Material provided:
================================
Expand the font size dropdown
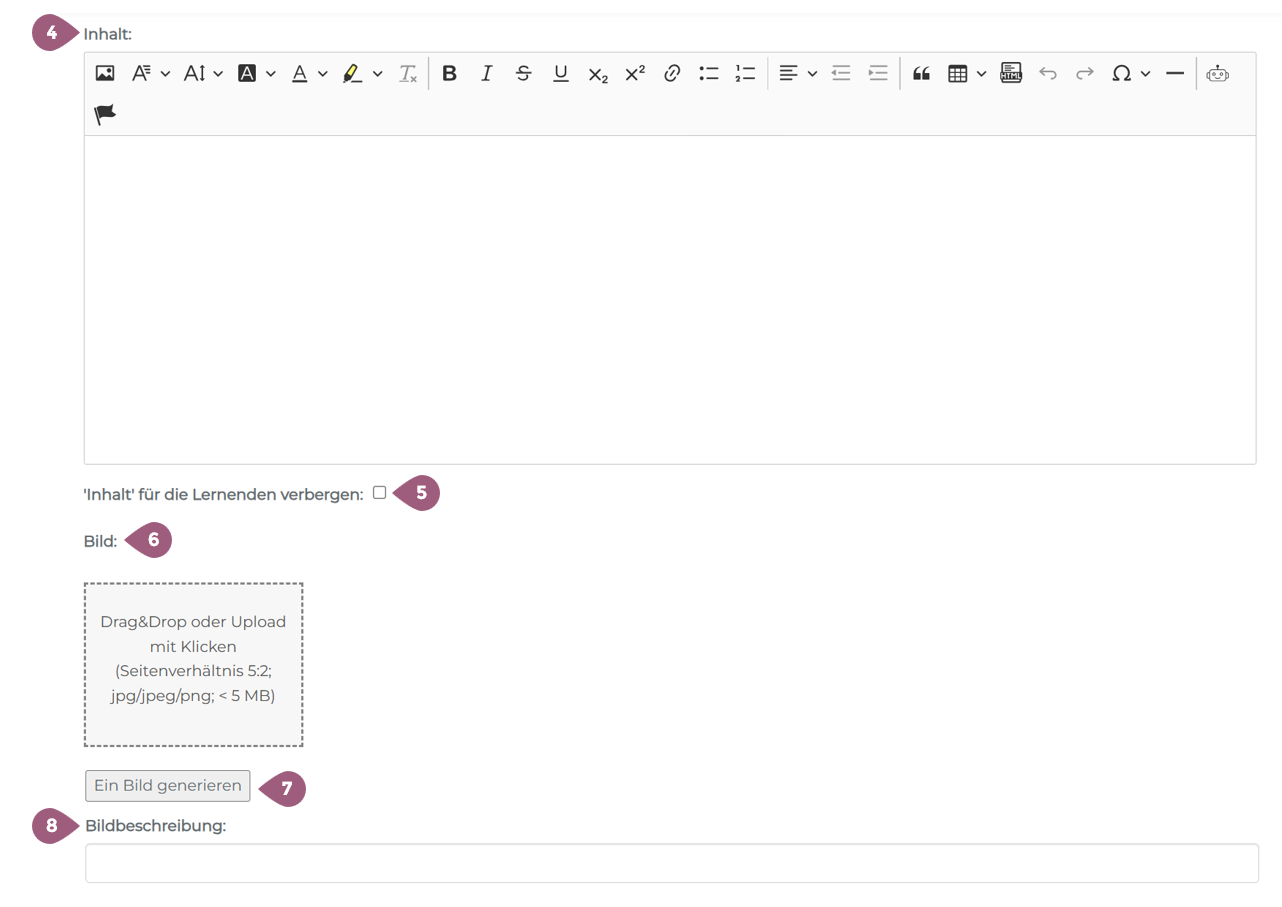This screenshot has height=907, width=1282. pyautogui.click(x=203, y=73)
================================
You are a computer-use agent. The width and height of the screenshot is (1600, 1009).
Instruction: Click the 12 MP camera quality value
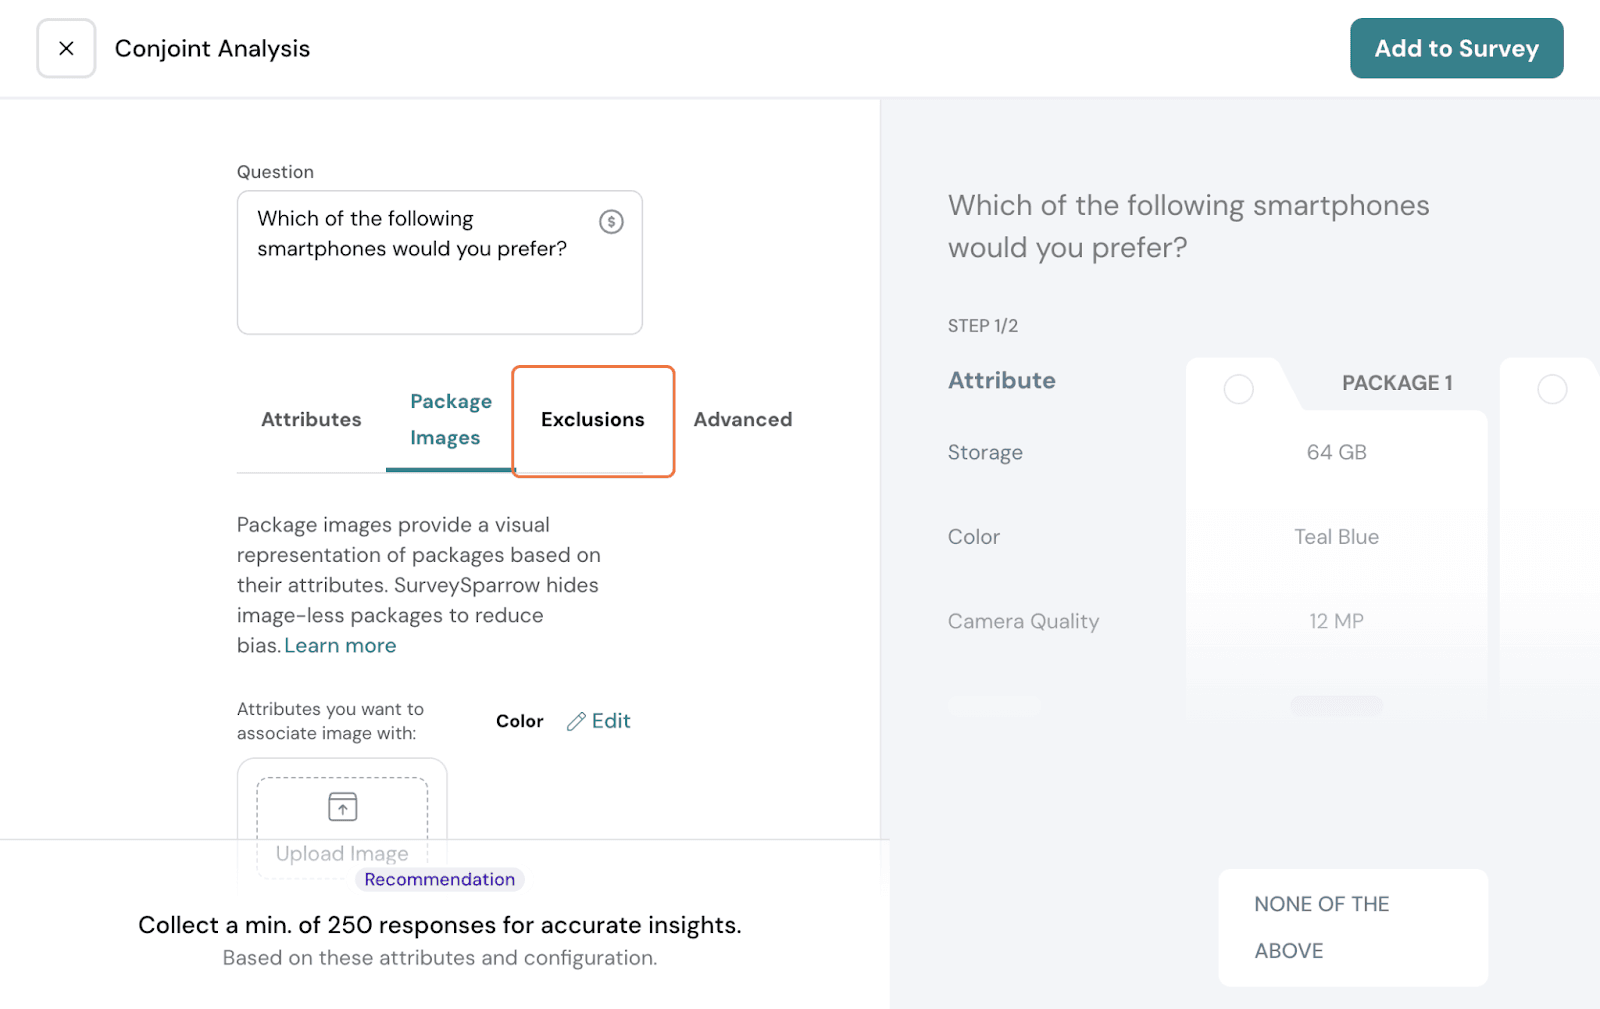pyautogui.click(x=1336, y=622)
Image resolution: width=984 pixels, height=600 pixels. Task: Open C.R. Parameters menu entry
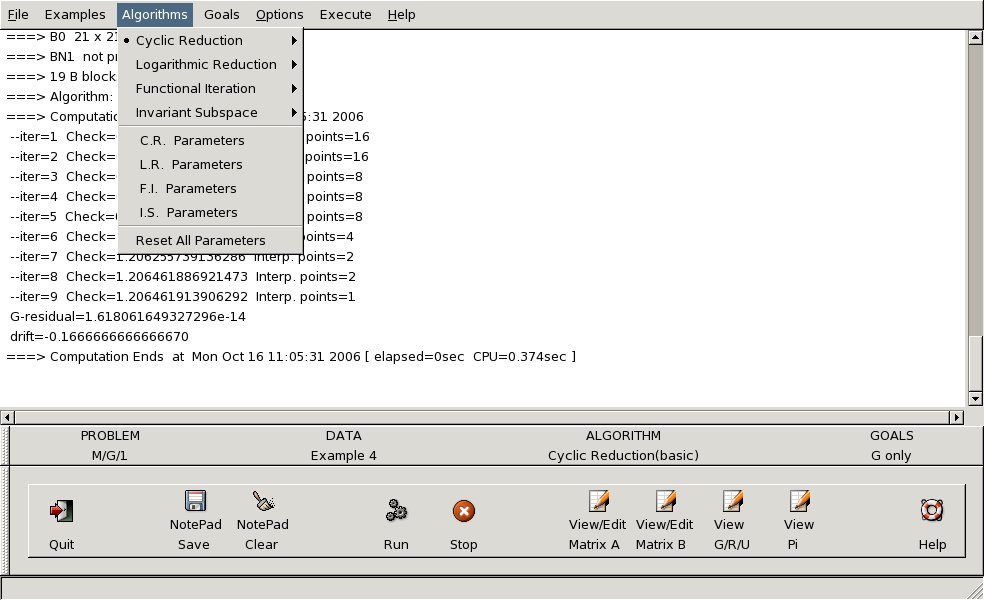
================================
Work instructions: From the records above, write out exactly the lines that begin at the line with "Instruction: Click the" and end at the line with "Image resolution: width=984". Pictures must not appear in the output.

Exercise solution:
Instruction: Click the 12 MP camera quality value
pyautogui.click(x=1336, y=622)
Image resolution: width=984 pixels, height=600 pixels. Task: Open C.R. Parameters menu entry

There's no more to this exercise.